In order to test the potential of ENO1 as a therapeutic target, the authors developed a neutralizing antibody, called chENO1-22, which is able to prevent ENO1 signaling. Application of chENO1-22 to cancer cells was found to decrease the level of SLUG, thereby reducing lung cancer cell growth and invasion. Importantly, this neutralizing antibody was also able to improve survival in a lung cancer xenograft mouse model, and it may be therefore be considered a promising therapeutic candidate for lung cancer. A US Provisional Application for Patent has been filed on the technology, as it is expected to be useful as a research tool and potentially as a clinically approved therapeutic in the future.

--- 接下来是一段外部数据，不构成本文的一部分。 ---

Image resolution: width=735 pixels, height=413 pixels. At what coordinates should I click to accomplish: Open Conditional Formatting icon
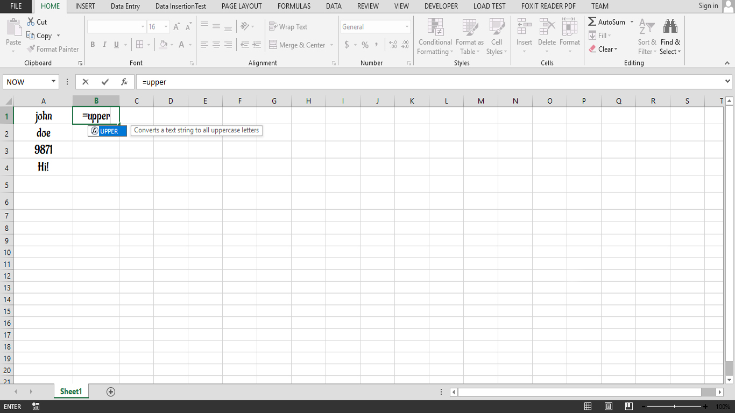(x=435, y=27)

The current research paper, “ENO1 promotes lung cancer metastasis via HGFR and WNT signaling-driven epithelial-mesenchymal transition,” will be officially published on Aug 2nd, 2021. The full text of the paper: https://cancerres.aacrjournals.org/content/early/2021/06/17/0008-5472.CAN-20-3543. The first author of this paper is Dr. Hsin-Jung Li from the Institute of Cellular and Organismic Biology, Academia Sinica. The research team includes Distinguished Researcher Han-Chung Wu of the Institute of Cellular and Organismic Biology, Academia Sinica and Academician Pan-Chyr Yang of the Institute of Biomedical Sciences, Academia Sinica.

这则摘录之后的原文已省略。